**Description of the task**
Would you please repeat all of the data exactly, omitting the pictures?

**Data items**
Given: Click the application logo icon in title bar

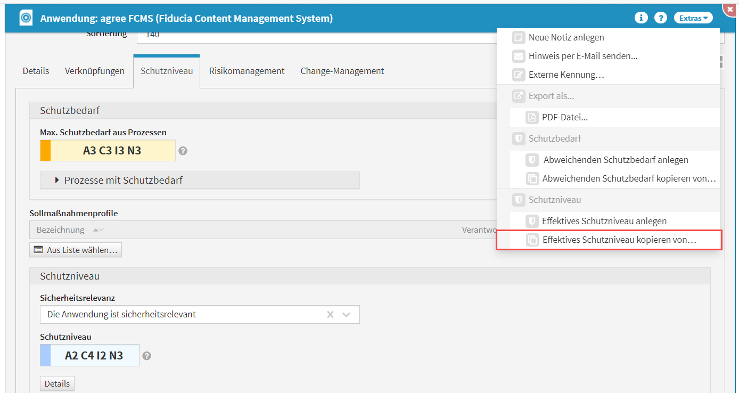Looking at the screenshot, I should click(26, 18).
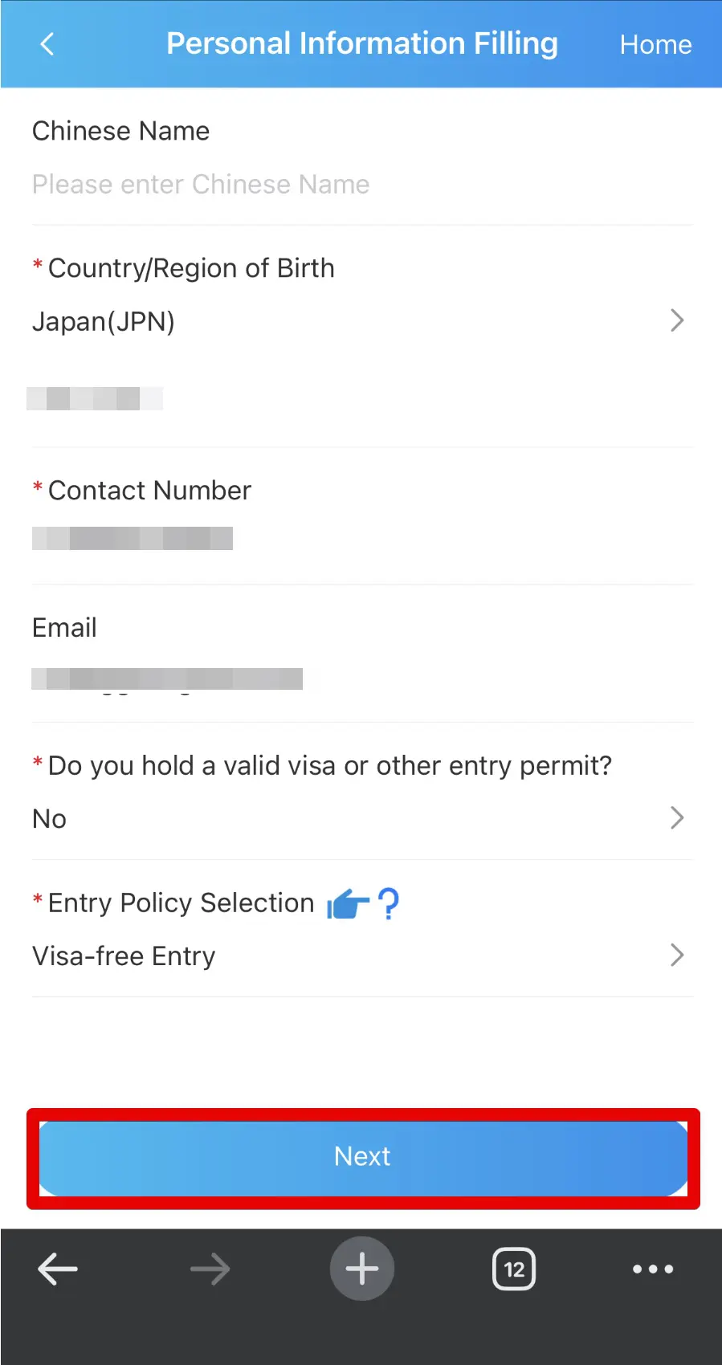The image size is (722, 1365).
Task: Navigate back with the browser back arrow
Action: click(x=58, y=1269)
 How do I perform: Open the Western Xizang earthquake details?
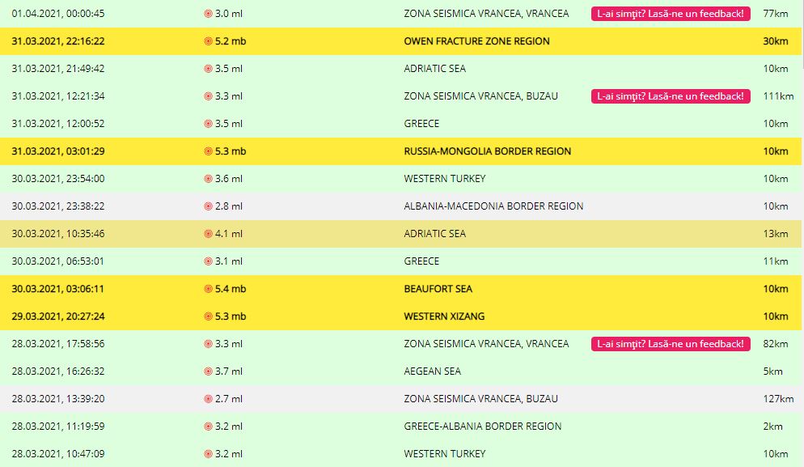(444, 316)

**Response to the task**
Given: Click the application logo icon in title bar

Looking at the screenshot, I should click(26, 18).
The image size is (722, 1365).
Task: Navigate back with the browser back arrow
Action: click(x=58, y=1269)
 How do I perform: Open the Western Xizang earthquake details?
(444, 316)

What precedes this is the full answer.